Many companies use pre-employment personality assessments for selection. But why put an assessment report in a drawer after the hire when it can be a terrific platform for development? With awareness of a person’s strengths, motivations, and behavioral tendencies, it becomes much easier for management to shape coaching and mentoring strategies, provide targeted guidance, and help the new hire thrive in the company’s culture.

Even if you don’t use assessments for selection, you can still apply them during the onboarding process. Better yet, by looking at the assessment results for both the manager and the new employee, you can enhance mutual understanding, improve communication, and foster a strong partnership.

  1. Set SMART goals

New hires will struggle to succeed if they don’t know what success looks like. Therefore, development goals should be Specific, Measureable, Attainable, Relevant, and Time-bound.

Specific goals are boiled down to their most basic component and should be free of vague or moving targets (“Getting up to speed” is not specific). Measurable goals are quantifiable and not subject to the whims or moods of management. Attainable goals are realistic; during onboarding is not the time to set up a brick wall and expect the individual to crash through it. Relevant goals should relate to the job and not be an arbitrary test of persistence. Time-bound goals have reasonable, yet competitive deadlines so manager and employee can plan and pace the effort.

  1. Involve new hires in their own development

New hires tend to be “on their best behavior,” which sometimes manifests as agreeableness and letting managers take the lead in conversations. Thus, if an eager manager jumps right in and starts assembling a grand vision of success, the new hire might sit back and play a passive role to avoid appearing difficult or uncooperative.

In reality, the best, happiest employees are the ones who feel empowered and take ownership. Management should guide the development process but encourage new hires to contribute ideas, express professional goals, and, within the requirements and expectations of the given position, define their roles.

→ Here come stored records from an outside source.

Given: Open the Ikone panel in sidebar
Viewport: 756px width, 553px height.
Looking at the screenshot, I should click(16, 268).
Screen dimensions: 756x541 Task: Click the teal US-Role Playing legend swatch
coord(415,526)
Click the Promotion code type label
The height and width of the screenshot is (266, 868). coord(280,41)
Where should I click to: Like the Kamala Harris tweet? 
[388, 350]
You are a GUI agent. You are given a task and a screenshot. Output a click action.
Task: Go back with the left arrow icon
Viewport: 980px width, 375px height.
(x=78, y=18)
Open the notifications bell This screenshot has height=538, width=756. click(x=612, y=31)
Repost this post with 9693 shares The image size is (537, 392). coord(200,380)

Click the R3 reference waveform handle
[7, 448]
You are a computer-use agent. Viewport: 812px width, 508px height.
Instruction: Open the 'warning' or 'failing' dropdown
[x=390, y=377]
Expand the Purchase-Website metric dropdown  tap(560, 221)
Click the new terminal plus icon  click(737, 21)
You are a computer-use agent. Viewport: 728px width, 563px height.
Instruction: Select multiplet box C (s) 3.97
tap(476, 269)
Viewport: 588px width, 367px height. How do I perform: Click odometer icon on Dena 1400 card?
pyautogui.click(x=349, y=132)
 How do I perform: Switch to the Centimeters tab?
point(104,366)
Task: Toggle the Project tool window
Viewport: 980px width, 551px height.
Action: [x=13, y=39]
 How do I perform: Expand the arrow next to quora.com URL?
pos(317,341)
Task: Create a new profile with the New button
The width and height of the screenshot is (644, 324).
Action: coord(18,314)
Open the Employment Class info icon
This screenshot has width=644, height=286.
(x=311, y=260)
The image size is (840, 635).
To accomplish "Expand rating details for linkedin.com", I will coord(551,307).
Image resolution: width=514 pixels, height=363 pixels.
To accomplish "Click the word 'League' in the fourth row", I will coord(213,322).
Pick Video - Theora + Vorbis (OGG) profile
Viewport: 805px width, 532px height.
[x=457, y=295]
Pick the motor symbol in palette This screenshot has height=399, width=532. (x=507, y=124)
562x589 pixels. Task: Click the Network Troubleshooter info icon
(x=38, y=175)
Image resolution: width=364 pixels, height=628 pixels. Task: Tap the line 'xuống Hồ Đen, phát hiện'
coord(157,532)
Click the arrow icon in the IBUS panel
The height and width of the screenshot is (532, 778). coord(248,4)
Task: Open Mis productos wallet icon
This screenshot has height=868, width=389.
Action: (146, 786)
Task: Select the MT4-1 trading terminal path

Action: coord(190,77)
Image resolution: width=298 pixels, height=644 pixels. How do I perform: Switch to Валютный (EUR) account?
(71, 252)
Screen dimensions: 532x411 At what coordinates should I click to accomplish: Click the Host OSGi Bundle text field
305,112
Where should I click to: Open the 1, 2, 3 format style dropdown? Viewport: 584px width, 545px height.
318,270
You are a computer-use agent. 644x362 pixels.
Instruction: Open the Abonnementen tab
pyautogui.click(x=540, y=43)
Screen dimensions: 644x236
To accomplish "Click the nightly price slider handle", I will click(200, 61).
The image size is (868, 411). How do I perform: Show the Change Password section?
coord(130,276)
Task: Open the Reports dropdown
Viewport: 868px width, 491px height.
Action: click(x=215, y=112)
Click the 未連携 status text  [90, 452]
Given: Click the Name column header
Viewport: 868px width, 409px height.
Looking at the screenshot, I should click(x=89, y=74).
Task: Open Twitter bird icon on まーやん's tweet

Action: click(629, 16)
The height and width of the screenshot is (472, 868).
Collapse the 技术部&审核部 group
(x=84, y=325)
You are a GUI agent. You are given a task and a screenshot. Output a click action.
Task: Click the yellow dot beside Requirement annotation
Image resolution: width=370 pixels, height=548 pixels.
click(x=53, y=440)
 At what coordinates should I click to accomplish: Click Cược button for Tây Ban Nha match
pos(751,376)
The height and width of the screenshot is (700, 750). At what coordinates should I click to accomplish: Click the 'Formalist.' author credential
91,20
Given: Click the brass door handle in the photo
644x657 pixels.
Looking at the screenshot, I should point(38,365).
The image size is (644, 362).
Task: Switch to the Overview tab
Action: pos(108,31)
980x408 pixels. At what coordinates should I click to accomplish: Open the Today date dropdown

  1. Set time aside for Q&A

A good manager is tuned-in to what employees are experiencing not through some mystical gift for mindreading but simply by asking open-ended questions. Doing so is especially important with new and recent hires, who might not feel comfortable vocalizing their feelings. Questions can include: What do you like best about the role so far? What has been the biggest challenge or difficulty? What can I (or the company) do to help? What resources do you wish you had?

And be sure to follow through, even if the answer is “We can’t do that, but what we can do is …”

  1. Recognize that onboarding is ongoing

Though every job and company is different, a general onboarding plan might include 30-day, 60-day, and 90-day meetings to formally assess progress, adjust plans, revisit goals if necessary, and determine next steps (just remember that the purpose of these particular meetings is to provide constructive guidance, not to demand accountability).

But it shouldn’t end there. Policies and best practices need reinforcement. Company culture needs maintenance. Employee engagement needs to be monitored so management can accurately evaluate the organizational climate. In short, when new hires know management is invested in their long-term success, they are more likely to positively change and grow with the company.

If you build a successful onboarding program and implement it systematically, both the organization and new hires benefit in a multitude of ways through improved communication, increased collaboration, and a reinforcement of company culture. You’re also clearing obstacles to learning, making policies understandable, increasing productivity and engagement, reducing turnover, and, ultimately, improving business results. Isn’t all that worth a little extra effort and attention in the beginning?